Release Date: 12/03/15
Publisher: Head of Zeus
On 7 March 1944 Tokyo announced that the Japanese invasion of British India had begun. By mid-month, the Japanese 31st Division had crossed the Chindwin River in northern Burma, advancing on a wide front towards Imphal and Kohima. In bitter jungle fighting from early April, the British Fourteenth Army under Field Marshal Slim held the Japanese assault on Kohima Ridge. By late June the Japanese were in headlong retreat.
Kohima ranks for strategic importance with Alamein, Midway and Stalingrad. The increasing dominance of Allied airpower in the region in the aftermath of the battle was a major factor in turning the tide of the war in East Asia against the Japanese.

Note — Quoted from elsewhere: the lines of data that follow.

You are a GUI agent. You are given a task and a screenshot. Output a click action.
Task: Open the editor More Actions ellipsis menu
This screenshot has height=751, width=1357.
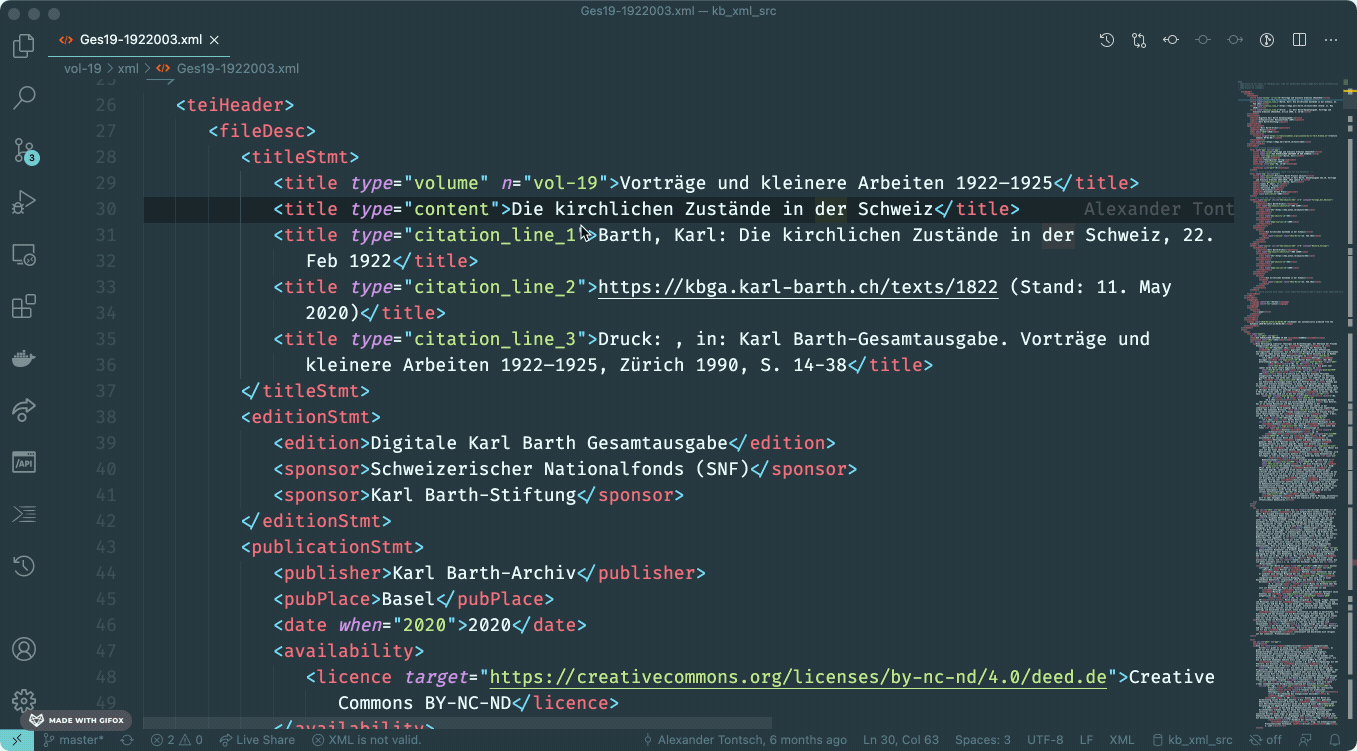[1331, 40]
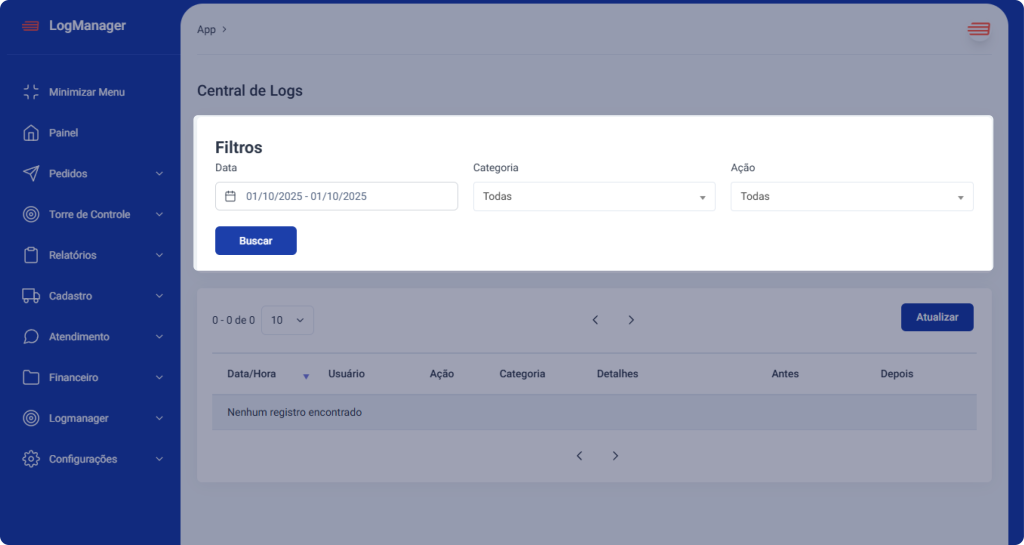Expand the Pedidos submenu chevron
This screenshot has width=1024, height=545.
pos(159,174)
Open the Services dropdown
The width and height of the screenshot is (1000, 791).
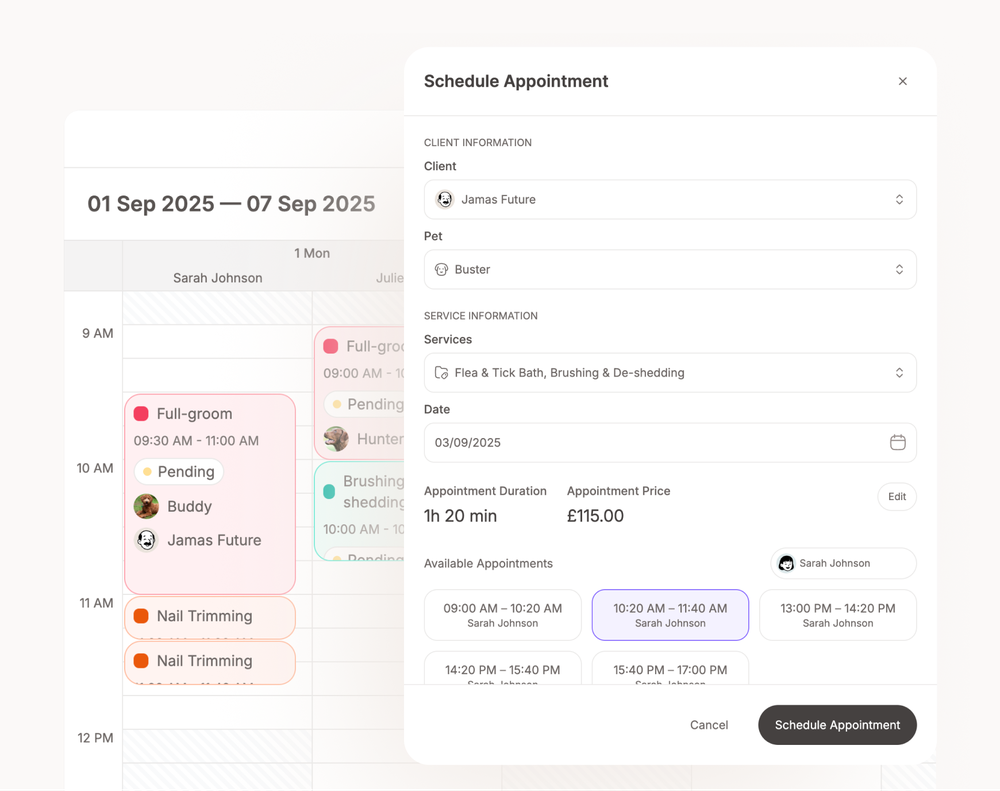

Drawing on documents and diaries from Japanese as well as Allied sources, Arthur Swinson, who served at Kohima, not only presents a thrilling and fascinating tale of heroism and combat action, but also analyses the political background to and long-term impact of a clash described by Mountbatten as 'one of the greatest battles in history'.
Whilst many think of the second world war being mainly Africa and Europe, my Grandfather was stationed in India with the RAF. Here in this book the author details around the Burma campaign which to many of those in the know was seen as vital as battles such as El-Alamain, so rather than read through the book myself, I passed it onto my grandfather who had a lot of knowledge about the campaign. Here’s what he told me:
All in, the book is well written by an author who has clearly done their research to bring the piece to the market does so in such a way that it is easily accessible for the reader. The title brings the reader into the campaign showing the real human cost emotionally as well as physically. Add to this a piece that doesn’t stint on detail of this attrition war alongside the light of heroism of those who fought and all round it’s a book that really will hit hard for the reader.